Top of DATA FOR THIS TASK

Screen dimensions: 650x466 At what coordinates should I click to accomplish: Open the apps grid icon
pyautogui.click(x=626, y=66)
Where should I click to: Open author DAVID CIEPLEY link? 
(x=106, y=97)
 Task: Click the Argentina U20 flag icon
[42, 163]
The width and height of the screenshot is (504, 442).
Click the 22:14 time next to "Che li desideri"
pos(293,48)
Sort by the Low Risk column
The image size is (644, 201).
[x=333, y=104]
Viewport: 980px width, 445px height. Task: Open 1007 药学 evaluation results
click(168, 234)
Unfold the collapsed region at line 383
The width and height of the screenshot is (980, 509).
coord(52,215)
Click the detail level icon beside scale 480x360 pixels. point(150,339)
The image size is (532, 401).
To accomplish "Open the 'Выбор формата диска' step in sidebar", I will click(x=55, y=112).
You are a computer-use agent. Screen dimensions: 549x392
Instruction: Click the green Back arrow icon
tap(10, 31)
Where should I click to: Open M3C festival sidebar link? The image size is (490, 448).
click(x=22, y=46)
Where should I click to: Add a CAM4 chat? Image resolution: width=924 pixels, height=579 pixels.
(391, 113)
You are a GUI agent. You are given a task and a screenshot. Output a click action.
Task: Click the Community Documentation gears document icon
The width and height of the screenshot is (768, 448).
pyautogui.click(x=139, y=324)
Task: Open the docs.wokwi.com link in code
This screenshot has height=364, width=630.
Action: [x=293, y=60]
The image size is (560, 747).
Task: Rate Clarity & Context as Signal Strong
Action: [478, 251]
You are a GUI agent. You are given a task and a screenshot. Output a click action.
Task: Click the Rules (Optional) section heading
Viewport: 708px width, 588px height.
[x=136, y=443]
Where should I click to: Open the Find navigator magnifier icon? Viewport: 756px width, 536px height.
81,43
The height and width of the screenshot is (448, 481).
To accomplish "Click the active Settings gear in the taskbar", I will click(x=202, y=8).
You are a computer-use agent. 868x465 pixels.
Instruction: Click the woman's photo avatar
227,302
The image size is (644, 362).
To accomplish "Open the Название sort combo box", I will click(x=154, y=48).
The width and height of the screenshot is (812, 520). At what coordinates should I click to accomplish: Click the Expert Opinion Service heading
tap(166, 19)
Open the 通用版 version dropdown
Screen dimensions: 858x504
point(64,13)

Bottom of DATA FOR THIS TASK

» **TASK TO COMPLETE**
Your answer should be a single number: how many lines in the data above include "will"?

» **EXPECTED ANSWER**
3